Westpac senior economist Matthew Hassan said that, on a per capita basis, annual retail turnover was "basically flat".
ANZ economists Madeline Dunk and Adam Boyton said the fall in the value of turnover suggested the volume of retail sales in the June quarter shrunk by 0.5 per cent, the third consecutive quarterly decline. The only other time this has occurred was during the global financial crisis, they said.
"[The] fall in retail sales paints a stark picture about how households are dealing with the current economic environment," the ANZ economists said. "Spending is slowing as household budgets are squeezed by rising mortgage repayments and cost-of-living pressures."
The Australian Bureau of Statistics retail figures show families are trimming their spending on discretionary items.
Even restaurants, cafes and takeaway food outlets, which have experienced a virtually unbroken run of growth in sales since the start of 2022, suffered a moderate 0.3 per cent drop in turnover.
The one area to experience a lift in the value of purchases was food.
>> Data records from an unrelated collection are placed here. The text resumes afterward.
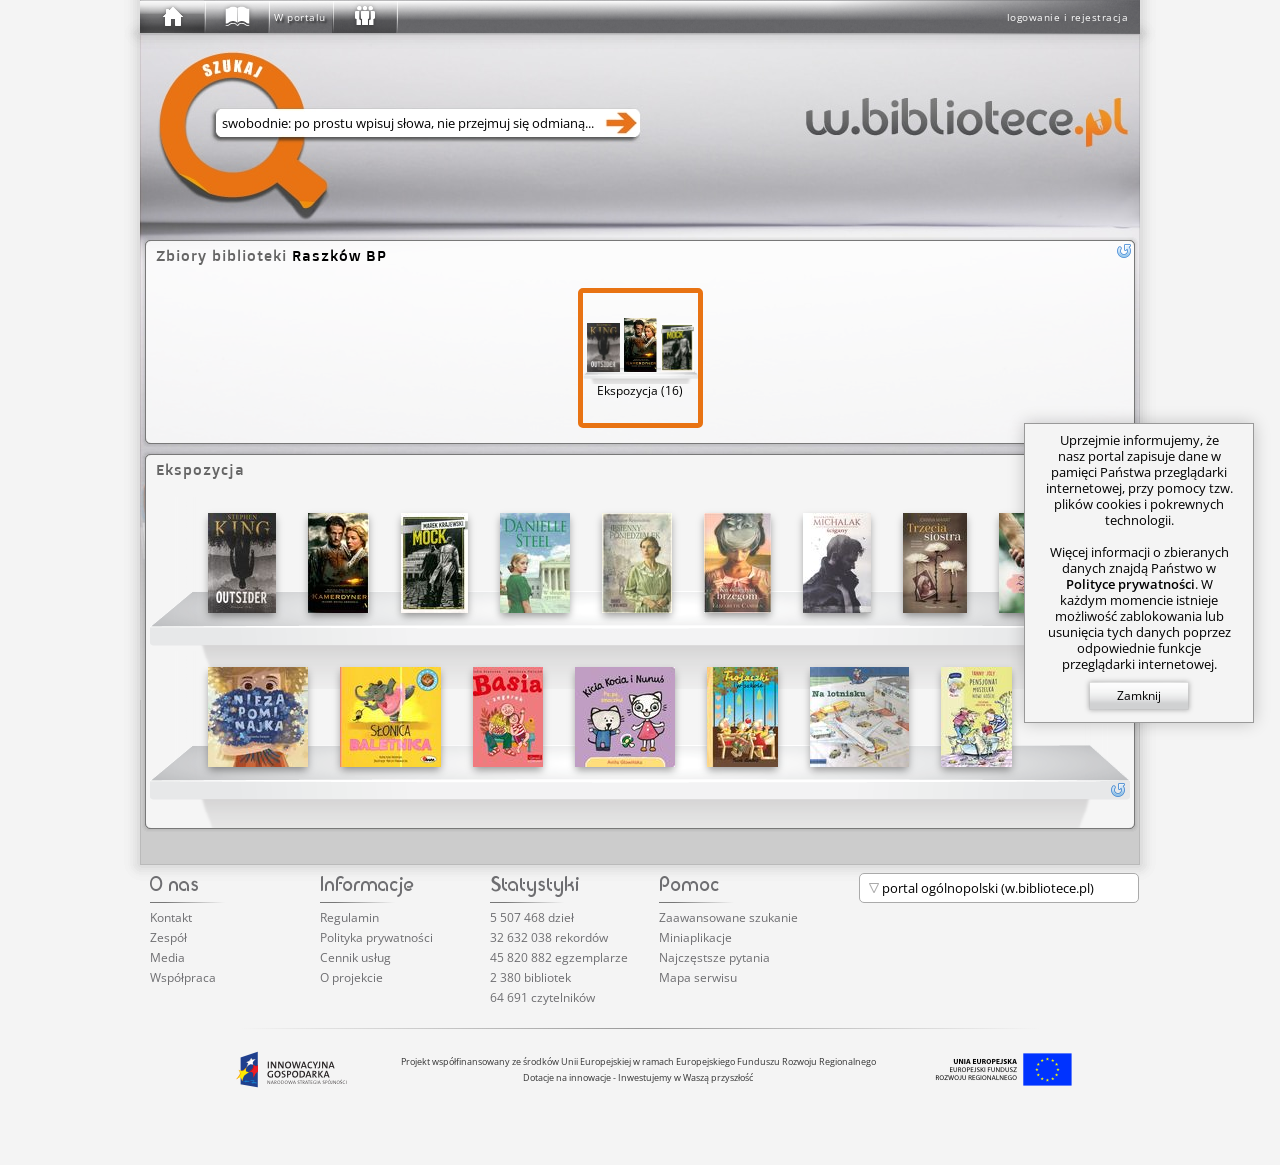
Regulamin (349, 917)
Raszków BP (339, 255)
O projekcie (351, 977)
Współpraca (183, 977)
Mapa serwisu (698, 977)
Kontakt (171, 917)
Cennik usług (355, 957)
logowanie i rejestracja (1068, 17)
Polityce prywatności (1130, 584)
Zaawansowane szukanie (728, 917)
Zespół (168, 937)
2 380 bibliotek (530, 977)
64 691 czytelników (542, 997)
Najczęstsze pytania (714, 957)
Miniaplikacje (695, 937)
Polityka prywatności (376, 937)
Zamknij (1139, 695)
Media (167, 957)
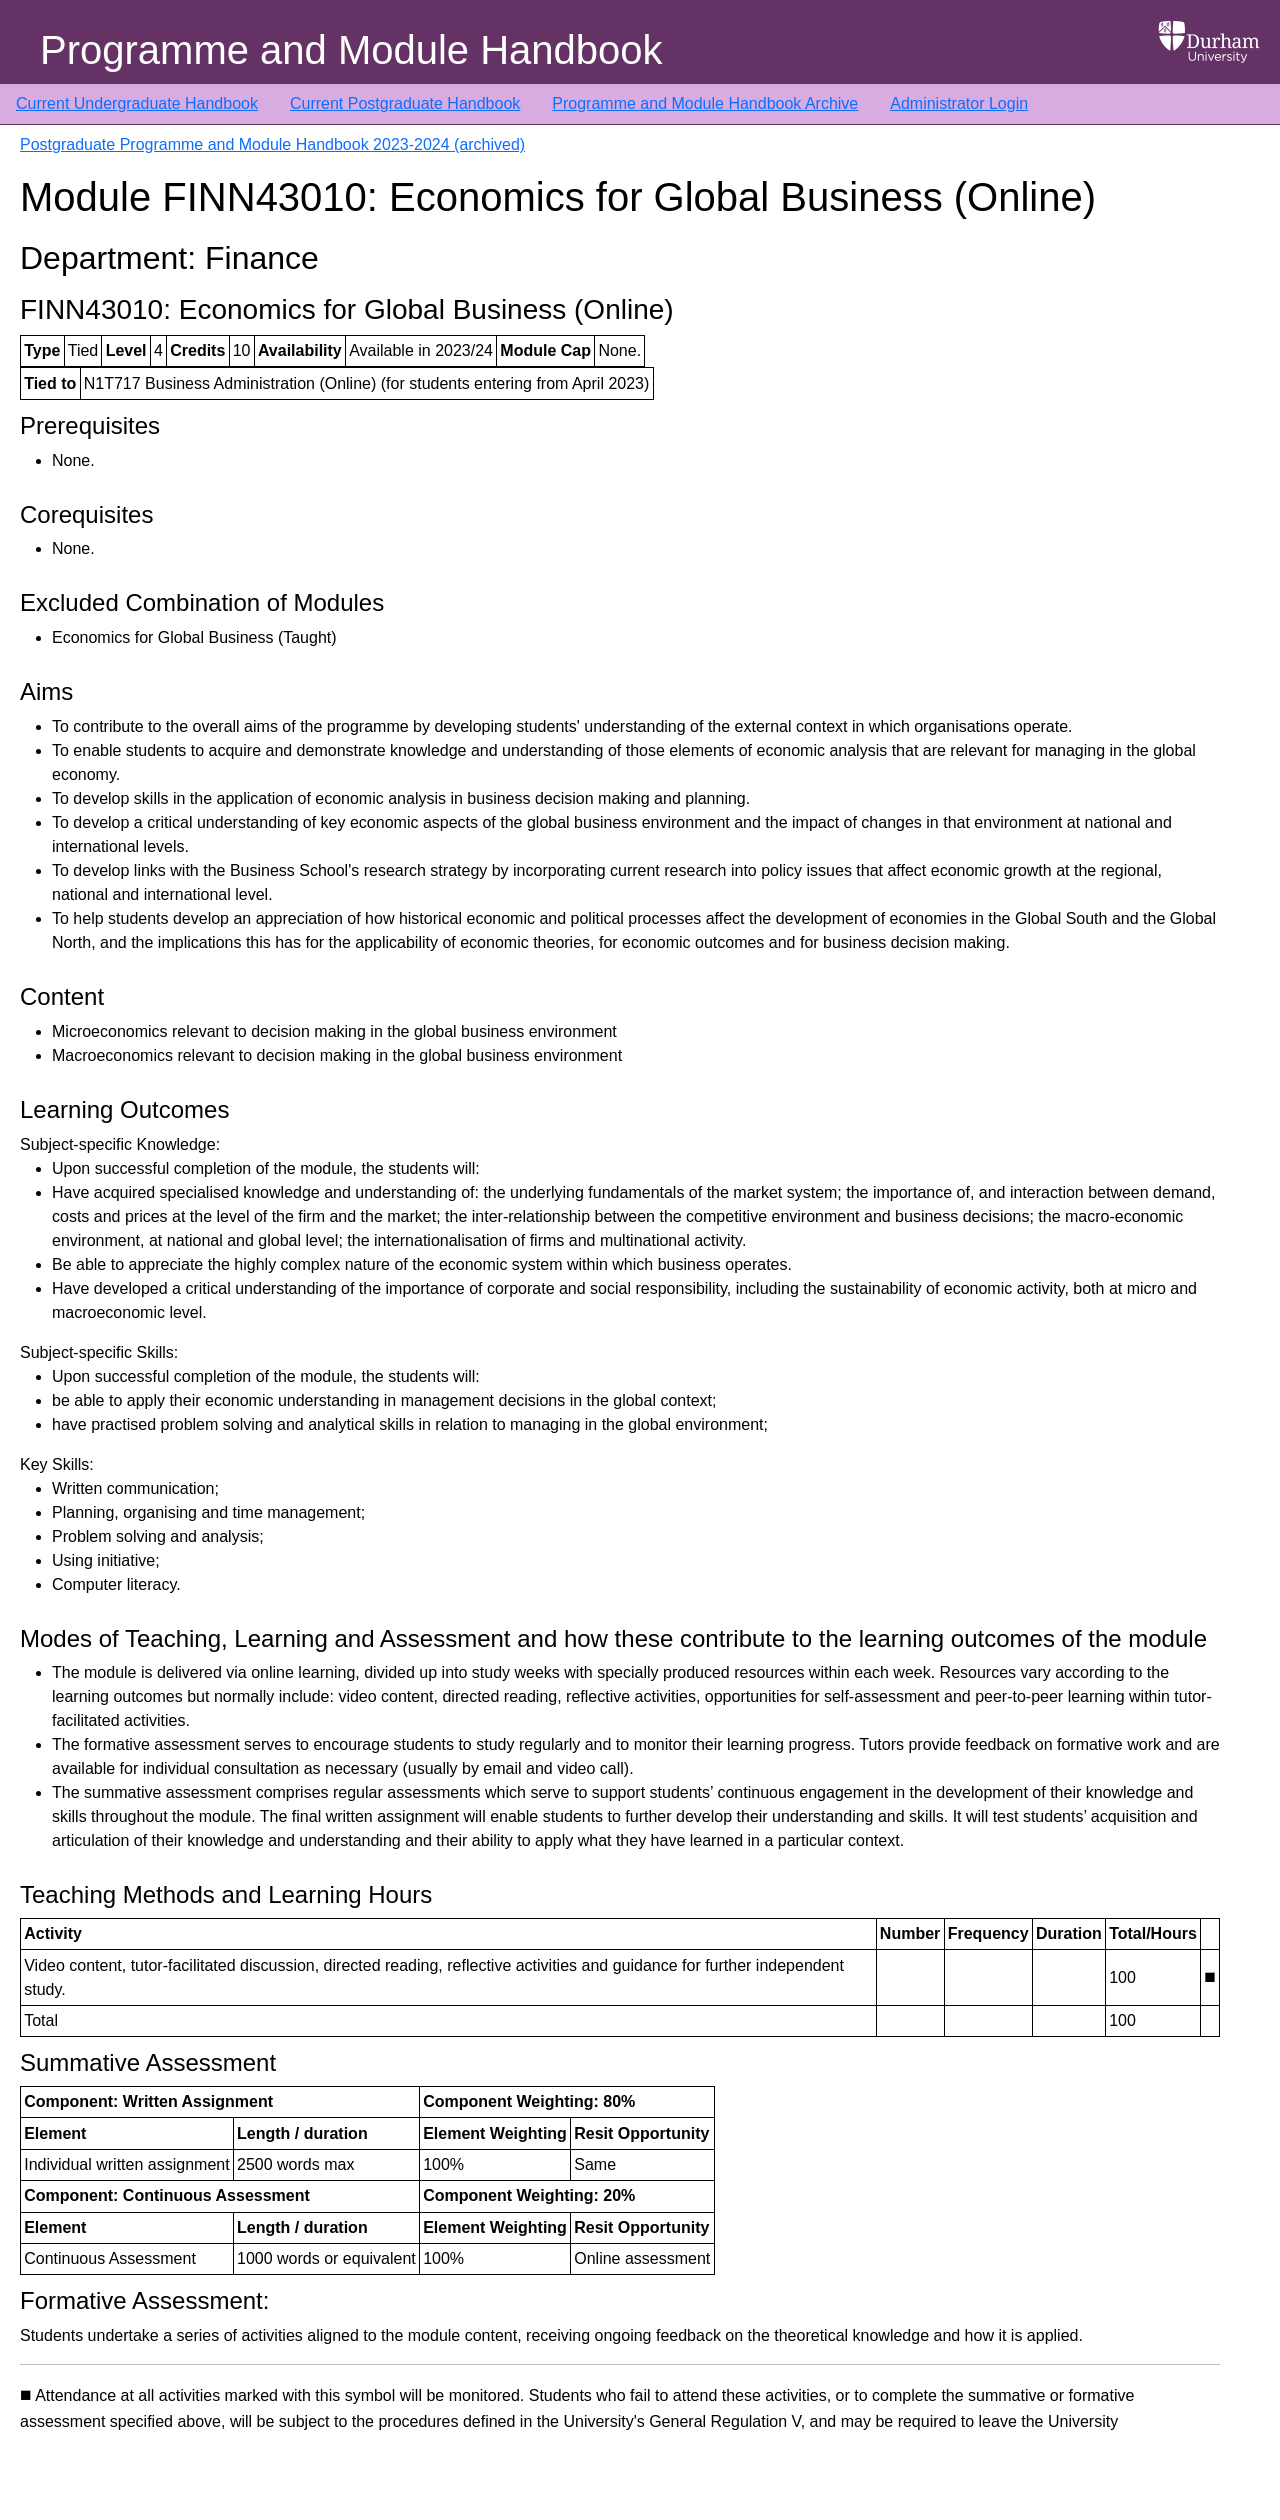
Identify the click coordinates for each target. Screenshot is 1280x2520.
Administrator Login (959, 103)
Turnover in the sector increased by 0.1 per cent as households prioritised essential spending and inflation pushed up prices.
ABS head of retail statistics Ben Dorber said families were responding to the rising cost of food by "changing to cheaper brands or by simply buying less".
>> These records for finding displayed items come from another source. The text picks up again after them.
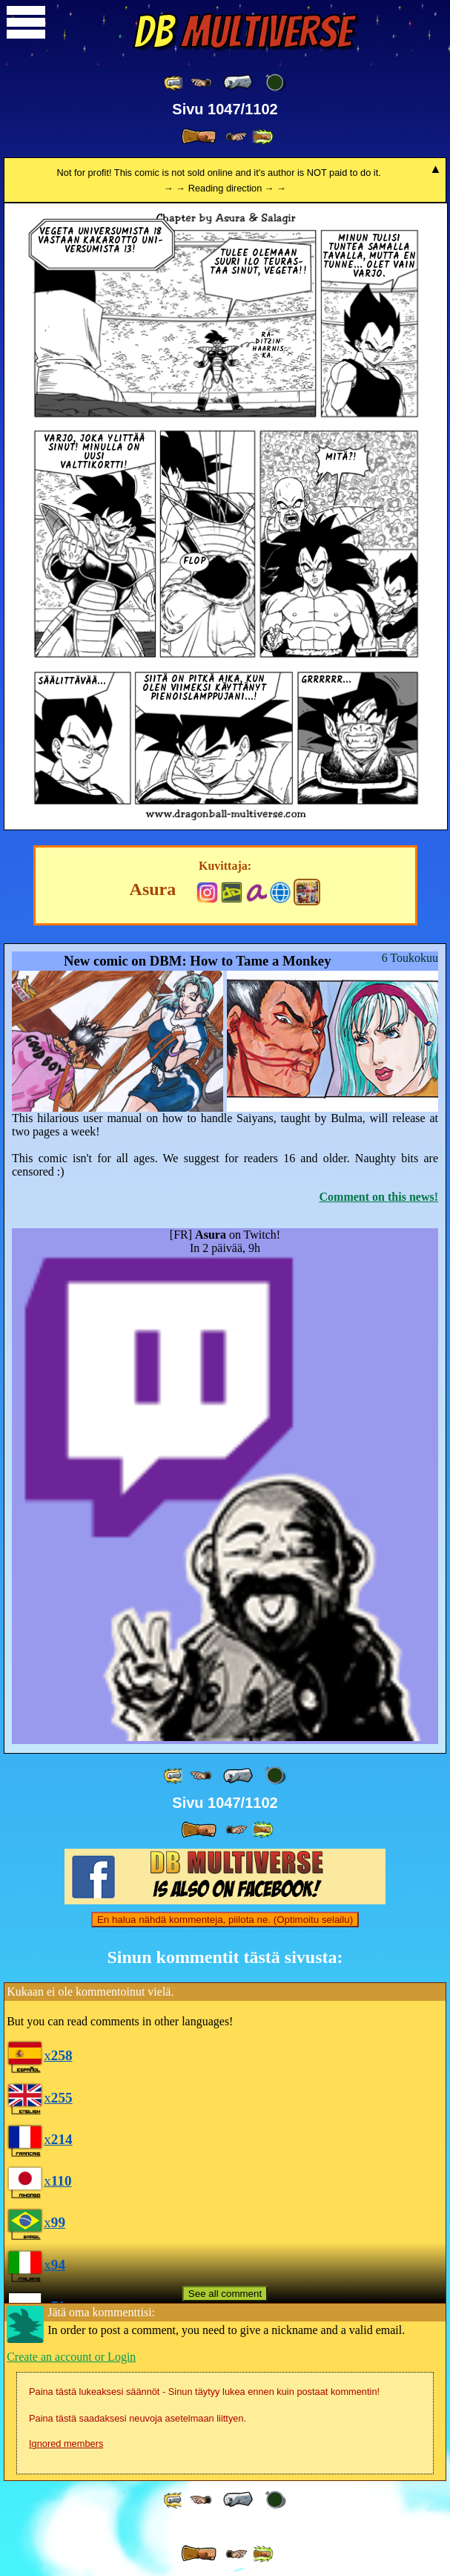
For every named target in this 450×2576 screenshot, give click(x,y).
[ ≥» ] (236, 137)
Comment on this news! (379, 1196)
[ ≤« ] (201, 82)
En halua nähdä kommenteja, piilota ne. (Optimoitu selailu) (225, 1919)
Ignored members (66, 2443)
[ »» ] (262, 137)
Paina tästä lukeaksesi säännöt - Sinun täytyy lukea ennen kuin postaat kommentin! (204, 2391)
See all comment (225, 2293)
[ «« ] (174, 82)
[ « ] (238, 82)
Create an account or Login (71, 2356)
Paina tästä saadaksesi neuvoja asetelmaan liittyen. (137, 2418)
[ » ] (198, 136)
Mr Dorber said the June sales slump showed the 0.8 per cent spike in turnover the previous month, driven by extra discounting and promotional events, was temporary.
Meanwhile, growth in the prices paid by producers in making and delivering goods and services is continuing to moderate.
The ABS's producer price index increased 0.5 per cent in the June quarter, its smallest increase in more than two years, dragging annual growth down to 3.9 per cent after reaching 6.4 per cent late last year.
The ABS said the increase was largely driven by the construction sector, where ongoing skills shortages and elevated materials and energy costs continued to drive prices higher.